YOUR INSTRUCTIONS: Among the lines below, keep only those from the one containing "Бересклет (7) (25, 243)" through the one containing "Сумах (3) (21, 1066)", and reproduce them exactly.

INFORMATION GIVEN:
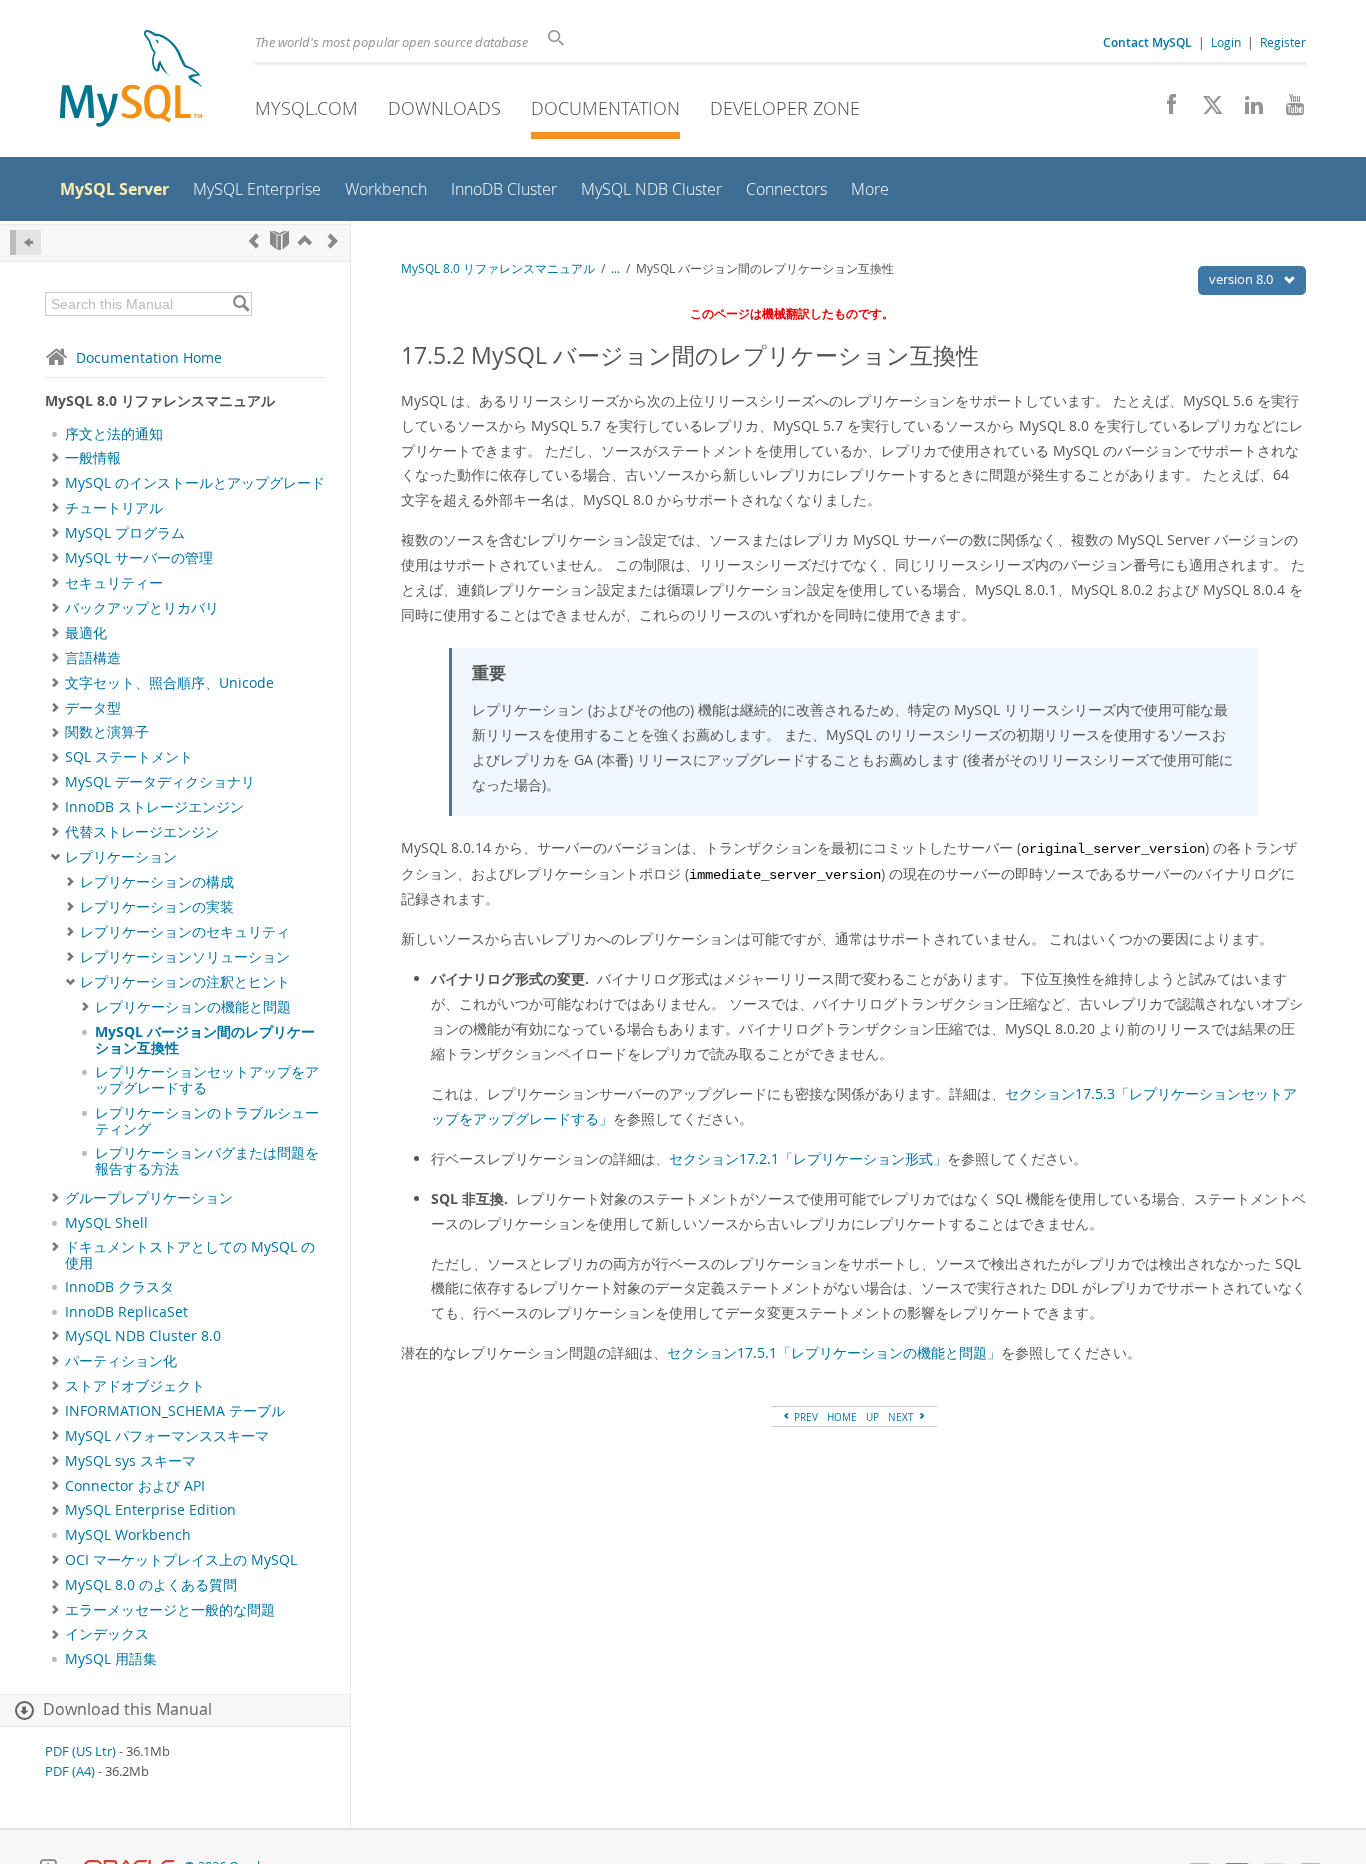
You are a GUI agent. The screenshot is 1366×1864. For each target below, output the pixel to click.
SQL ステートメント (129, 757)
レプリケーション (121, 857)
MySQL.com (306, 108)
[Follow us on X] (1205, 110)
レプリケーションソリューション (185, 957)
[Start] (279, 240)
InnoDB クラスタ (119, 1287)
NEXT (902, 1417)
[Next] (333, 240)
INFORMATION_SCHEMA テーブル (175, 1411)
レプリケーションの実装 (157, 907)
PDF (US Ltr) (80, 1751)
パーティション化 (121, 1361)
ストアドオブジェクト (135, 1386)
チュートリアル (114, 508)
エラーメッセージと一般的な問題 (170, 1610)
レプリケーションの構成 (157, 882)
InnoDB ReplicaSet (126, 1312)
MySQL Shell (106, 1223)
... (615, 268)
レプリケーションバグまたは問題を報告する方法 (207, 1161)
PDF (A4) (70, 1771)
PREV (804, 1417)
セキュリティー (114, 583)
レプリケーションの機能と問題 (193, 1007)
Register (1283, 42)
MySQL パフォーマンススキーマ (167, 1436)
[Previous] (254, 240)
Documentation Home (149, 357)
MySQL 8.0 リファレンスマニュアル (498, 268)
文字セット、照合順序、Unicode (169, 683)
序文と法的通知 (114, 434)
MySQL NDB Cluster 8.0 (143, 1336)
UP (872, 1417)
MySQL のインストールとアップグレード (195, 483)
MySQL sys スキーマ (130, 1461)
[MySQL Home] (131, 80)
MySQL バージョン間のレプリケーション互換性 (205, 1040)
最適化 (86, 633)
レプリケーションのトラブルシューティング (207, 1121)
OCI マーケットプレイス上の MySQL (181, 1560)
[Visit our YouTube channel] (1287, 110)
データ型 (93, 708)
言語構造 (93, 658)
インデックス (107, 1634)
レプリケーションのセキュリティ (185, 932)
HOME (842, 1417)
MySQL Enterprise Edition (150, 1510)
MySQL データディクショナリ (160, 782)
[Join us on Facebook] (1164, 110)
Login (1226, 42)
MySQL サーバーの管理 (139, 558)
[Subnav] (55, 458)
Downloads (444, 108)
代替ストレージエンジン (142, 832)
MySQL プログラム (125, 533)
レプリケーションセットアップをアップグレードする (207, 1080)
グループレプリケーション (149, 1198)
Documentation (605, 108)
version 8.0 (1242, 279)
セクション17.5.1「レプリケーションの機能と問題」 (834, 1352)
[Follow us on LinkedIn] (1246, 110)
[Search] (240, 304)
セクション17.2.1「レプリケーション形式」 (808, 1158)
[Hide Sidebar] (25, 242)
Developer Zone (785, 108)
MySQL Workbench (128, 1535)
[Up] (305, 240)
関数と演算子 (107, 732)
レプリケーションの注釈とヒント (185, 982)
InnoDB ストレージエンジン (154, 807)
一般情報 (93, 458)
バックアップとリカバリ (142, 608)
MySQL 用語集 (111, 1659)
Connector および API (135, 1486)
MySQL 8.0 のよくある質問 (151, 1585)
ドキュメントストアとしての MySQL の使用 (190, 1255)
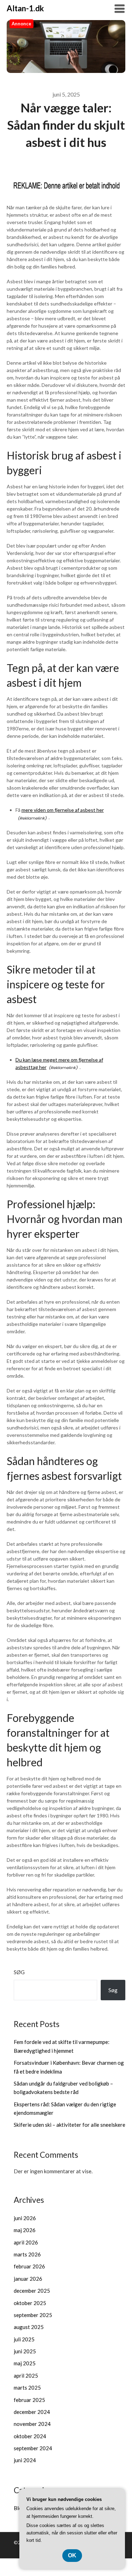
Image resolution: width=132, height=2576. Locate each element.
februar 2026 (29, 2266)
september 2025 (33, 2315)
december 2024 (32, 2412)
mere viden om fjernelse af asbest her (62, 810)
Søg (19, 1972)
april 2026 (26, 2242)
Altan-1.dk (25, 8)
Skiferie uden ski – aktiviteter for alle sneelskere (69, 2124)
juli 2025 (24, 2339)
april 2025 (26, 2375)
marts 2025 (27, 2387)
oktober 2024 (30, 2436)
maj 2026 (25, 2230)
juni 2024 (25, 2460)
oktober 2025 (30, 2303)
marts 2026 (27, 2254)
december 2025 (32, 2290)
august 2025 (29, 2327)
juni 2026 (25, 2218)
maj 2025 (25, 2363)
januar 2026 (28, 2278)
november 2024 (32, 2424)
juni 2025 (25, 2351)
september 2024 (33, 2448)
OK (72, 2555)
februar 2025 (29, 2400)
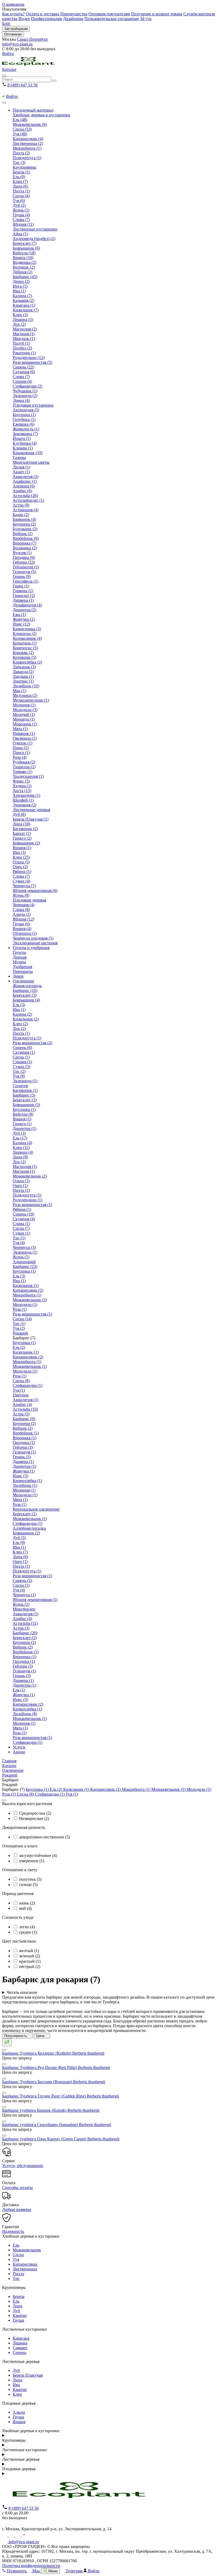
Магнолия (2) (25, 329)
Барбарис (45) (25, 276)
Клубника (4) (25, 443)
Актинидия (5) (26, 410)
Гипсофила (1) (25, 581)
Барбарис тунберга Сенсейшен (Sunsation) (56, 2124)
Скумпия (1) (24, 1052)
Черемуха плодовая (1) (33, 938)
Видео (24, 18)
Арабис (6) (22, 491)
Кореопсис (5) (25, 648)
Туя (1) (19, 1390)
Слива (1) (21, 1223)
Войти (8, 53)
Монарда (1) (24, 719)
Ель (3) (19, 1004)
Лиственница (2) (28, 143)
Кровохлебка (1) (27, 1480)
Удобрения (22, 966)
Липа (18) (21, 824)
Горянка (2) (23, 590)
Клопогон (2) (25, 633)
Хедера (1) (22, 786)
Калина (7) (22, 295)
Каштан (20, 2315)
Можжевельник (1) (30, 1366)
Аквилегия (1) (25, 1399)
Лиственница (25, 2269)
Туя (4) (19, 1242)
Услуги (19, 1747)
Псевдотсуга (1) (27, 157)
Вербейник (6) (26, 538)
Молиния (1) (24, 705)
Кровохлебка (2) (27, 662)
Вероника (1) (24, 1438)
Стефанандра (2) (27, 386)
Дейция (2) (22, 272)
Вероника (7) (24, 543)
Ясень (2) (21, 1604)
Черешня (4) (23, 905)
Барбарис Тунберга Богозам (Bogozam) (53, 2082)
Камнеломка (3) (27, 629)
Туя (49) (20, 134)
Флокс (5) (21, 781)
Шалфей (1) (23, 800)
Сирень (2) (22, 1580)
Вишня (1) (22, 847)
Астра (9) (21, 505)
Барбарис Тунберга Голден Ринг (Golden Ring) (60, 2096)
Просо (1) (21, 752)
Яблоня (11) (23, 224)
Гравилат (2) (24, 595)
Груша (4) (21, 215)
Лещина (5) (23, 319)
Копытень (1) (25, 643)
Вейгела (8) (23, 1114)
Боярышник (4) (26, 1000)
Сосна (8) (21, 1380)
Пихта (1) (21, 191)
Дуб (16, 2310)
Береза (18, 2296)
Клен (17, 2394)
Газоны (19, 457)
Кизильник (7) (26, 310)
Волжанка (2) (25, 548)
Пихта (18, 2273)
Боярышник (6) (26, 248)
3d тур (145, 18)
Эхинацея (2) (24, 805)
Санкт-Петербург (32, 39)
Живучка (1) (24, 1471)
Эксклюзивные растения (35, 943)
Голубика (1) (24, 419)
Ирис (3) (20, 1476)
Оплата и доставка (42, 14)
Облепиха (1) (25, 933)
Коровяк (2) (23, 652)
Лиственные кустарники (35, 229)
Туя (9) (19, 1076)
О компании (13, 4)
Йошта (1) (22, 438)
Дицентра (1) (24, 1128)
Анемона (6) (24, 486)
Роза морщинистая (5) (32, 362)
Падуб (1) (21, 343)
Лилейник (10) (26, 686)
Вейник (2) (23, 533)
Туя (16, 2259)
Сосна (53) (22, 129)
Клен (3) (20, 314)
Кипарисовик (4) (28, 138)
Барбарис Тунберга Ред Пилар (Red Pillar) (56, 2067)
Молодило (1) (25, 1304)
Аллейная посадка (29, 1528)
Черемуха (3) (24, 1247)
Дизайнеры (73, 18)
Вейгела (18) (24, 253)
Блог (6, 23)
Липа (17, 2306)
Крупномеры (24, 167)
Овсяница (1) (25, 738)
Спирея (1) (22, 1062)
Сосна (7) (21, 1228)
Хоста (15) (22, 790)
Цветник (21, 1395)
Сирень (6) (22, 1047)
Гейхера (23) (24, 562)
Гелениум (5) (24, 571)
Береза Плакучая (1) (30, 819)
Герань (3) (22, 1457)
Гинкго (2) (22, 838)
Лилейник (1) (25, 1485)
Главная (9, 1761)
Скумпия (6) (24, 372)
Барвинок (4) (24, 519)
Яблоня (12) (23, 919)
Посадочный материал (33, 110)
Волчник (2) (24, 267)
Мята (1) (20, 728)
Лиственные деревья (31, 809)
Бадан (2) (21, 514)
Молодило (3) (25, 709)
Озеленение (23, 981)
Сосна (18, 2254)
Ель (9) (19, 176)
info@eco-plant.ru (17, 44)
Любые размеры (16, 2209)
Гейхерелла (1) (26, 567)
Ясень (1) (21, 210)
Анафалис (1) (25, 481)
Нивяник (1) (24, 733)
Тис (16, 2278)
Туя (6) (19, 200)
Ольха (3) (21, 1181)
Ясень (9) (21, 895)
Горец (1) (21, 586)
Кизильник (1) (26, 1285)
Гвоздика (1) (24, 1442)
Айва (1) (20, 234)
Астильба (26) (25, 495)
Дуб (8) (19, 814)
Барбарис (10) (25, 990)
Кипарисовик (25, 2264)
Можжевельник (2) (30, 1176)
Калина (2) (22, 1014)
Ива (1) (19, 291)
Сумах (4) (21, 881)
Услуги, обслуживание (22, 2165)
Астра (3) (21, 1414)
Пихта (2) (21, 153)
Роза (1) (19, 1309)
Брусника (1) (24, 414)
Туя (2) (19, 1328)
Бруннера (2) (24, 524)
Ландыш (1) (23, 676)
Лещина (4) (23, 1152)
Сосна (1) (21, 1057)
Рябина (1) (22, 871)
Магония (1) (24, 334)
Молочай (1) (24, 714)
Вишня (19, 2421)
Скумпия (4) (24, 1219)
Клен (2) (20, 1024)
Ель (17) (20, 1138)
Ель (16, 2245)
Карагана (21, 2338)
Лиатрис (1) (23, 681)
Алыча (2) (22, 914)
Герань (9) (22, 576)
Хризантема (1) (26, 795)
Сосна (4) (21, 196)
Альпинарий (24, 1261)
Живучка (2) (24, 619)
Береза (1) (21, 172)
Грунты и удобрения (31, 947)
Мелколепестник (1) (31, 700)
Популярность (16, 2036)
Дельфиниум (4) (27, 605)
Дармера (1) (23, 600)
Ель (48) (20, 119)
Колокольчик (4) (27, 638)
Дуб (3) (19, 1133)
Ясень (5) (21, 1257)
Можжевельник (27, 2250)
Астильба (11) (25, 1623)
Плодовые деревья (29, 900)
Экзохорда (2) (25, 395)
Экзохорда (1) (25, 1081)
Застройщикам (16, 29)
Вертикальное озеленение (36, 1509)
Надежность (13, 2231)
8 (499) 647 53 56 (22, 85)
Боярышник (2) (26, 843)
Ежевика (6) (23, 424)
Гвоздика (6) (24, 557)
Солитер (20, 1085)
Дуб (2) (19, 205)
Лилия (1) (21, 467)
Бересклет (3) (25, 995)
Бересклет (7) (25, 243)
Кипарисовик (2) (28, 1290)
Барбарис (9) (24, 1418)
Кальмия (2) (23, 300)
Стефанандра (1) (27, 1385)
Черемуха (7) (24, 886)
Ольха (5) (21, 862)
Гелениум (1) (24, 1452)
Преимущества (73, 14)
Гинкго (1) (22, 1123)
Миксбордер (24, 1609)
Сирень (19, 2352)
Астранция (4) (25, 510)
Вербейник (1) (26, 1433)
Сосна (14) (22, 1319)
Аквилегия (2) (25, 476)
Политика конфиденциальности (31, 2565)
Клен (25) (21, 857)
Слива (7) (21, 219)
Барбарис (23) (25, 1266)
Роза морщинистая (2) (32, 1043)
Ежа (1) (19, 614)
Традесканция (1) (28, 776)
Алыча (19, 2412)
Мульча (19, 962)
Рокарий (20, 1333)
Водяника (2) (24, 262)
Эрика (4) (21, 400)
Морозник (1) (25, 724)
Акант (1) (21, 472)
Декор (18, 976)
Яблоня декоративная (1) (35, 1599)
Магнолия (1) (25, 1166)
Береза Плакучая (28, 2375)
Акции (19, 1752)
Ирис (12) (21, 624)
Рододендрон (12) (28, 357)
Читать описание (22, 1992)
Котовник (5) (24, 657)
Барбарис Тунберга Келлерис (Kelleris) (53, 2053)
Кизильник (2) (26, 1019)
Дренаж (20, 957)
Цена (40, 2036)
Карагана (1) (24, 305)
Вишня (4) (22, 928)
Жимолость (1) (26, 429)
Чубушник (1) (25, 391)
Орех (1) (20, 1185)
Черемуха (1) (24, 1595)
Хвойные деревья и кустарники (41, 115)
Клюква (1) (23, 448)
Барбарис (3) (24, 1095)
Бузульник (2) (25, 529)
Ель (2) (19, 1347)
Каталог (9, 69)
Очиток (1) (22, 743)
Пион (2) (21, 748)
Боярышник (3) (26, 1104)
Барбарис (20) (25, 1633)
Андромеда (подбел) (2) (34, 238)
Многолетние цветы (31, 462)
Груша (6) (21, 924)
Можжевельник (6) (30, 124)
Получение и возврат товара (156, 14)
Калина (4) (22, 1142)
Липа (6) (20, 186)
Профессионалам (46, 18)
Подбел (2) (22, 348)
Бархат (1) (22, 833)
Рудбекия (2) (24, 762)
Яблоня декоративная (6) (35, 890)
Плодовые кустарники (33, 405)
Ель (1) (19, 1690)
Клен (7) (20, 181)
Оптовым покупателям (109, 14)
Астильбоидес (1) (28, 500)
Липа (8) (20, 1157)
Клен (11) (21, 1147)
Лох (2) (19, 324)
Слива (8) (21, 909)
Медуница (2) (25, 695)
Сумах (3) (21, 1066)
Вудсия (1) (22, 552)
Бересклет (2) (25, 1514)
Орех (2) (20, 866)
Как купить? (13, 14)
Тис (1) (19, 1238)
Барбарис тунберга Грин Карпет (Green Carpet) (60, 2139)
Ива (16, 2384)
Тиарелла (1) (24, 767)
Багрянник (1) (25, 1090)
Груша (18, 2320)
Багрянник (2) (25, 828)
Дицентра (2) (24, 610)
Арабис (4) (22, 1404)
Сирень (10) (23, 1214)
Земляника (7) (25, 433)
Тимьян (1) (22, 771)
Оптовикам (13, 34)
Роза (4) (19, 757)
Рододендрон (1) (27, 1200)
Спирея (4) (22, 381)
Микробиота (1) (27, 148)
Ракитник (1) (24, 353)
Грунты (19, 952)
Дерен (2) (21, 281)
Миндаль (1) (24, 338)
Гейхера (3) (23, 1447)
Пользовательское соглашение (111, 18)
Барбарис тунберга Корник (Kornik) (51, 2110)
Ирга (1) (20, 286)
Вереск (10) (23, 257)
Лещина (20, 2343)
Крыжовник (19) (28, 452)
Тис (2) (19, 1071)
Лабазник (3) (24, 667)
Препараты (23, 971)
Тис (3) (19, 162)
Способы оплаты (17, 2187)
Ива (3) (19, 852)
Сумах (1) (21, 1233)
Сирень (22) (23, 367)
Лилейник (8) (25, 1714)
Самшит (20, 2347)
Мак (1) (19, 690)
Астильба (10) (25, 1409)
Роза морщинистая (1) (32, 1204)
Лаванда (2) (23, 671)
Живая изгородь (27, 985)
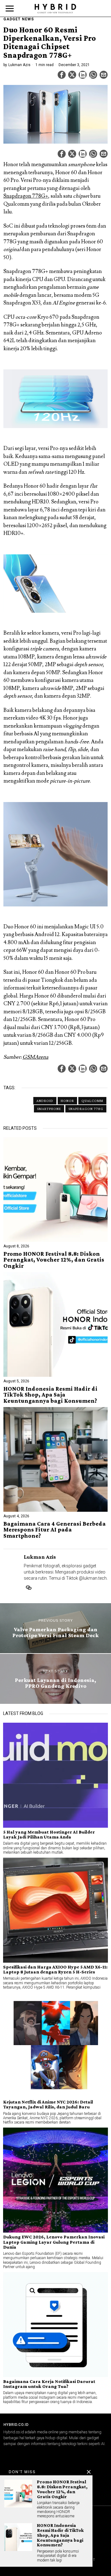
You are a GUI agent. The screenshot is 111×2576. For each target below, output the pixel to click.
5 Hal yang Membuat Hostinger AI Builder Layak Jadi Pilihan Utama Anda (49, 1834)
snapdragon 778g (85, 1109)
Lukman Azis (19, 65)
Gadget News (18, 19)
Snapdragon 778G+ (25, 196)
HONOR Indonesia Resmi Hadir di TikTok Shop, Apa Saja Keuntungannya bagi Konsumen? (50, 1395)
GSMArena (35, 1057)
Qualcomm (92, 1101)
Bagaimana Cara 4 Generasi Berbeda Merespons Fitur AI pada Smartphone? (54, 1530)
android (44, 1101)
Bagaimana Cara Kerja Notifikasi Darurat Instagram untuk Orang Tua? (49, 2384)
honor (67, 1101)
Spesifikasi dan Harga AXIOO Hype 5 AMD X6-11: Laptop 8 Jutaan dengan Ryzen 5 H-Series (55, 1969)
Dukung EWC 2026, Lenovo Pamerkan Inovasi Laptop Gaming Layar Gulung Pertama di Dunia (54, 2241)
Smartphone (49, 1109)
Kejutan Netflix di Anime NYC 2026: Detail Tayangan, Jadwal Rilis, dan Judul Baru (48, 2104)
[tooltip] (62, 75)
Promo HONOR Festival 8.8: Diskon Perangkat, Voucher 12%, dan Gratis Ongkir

OUTPUT FOR THIS TASK:
Бересклет (7) (25, 243)
Кипарисовик (2) (28, 1290)
Барбарис (9) (24, 1418)
Кальмия (2) (23, 300)
Стефанандра (1) (27, 1385)
Черемуха (7) (24, 886)
Ольха (5) (21, 862)
Гелениум (1) (24, 1452)
Преимущества (73, 14)
Гинкго (1) (22, 1123)
Миксбордер (24, 1609)
Сирень (19, 2352)
Астранция (4) (25, 510)
Вербейник (1) (26, 1433)
Сосна (14) (22, 1319)
Аквилегия (2) (25, 476)
Политика конфиденциальности (31, 2565)
Клен (25) (21, 857)
Слива (7) (21, 219)
Барбарис (23) (25, 1266)
Роза морщинистая (2) (32, 1043)
Ежа (1) (19, 614)
Традесканция (1) (28, 776)
Алыча (19, 2412)
Мульча (19, 962)
Рокарий (20, 1333)
Водяника (2) (24, 262)
Эрика (4) (21, 400)
Морозник (1) (25, 724)
Акант (1) (21, 472)
Декор (18, 976)
Яблоня декоративная (1) (35, 1599)
Магнолия (1) (25, 1166)
Береза Плакучая (28, 2375)
Акции (19, 1752)
Ирис (12) (21, 624)
Рододендрон (12) (28, 357)
Читать описание (22, 1992)
Котовник (5) (24, 657)
Барбарис Тунберга Келлерис (Kelleris) (53, 2053)
Кизильник (2) (26, 1019)
Дренаж (20, 957)
Цена (40, 2036)
Карагана (1) (24, 305)
Вишня (4) (22, 928)
Жимолость (1) (26, 429)
Чубушник (1) (25, 391)
Орех (1) (20, 1185)
Черемуха (1) (24, 1595)
Хвойные деревья и кустарники (41, 115)
Клюква (1) (23, 448)
Барбарис (3) (24, 1095)
Бузульник (2) (25, 529)
Ель (2) (19, 1347)
Каталог (9, 69)
Очиток (1) (22, 743)
Пион (2) (21, 748)
Боярышник (3) (26, 1104)
Барбарис (20) (25, 1633)
Андромеда (подбел) (2) (34, 238)
Многолетние цветы (31, 462)
Груша (6) (21, 924)
Можжевельник (6) (30, 124)
Получение и возврат товара (156, 14)
Калина (4) (22, 1142)
Липа (6) (20, 186)
Профессионалам (46, 18)
Подбел (2) (22, 348)
Бархат (1) (22, 833)
Рудбекия (2) (24, 762)
Яблоня декоративная (6) (35, 890)
Плодовые кустарники (33, 405)
Ель (1) (19, 1690)
Клен (7) (20, 181)
Оптовым покупателям (109, 14)
Астильбоидес (1) (28, 500)
Липа (8) (20, 1157)
Клен (11) (21, 1147)
Лох (2) (19, 324)
Слива (8) (21, 909)
Медуница (2) (25, 695)
Сумах (3) (21, 1066)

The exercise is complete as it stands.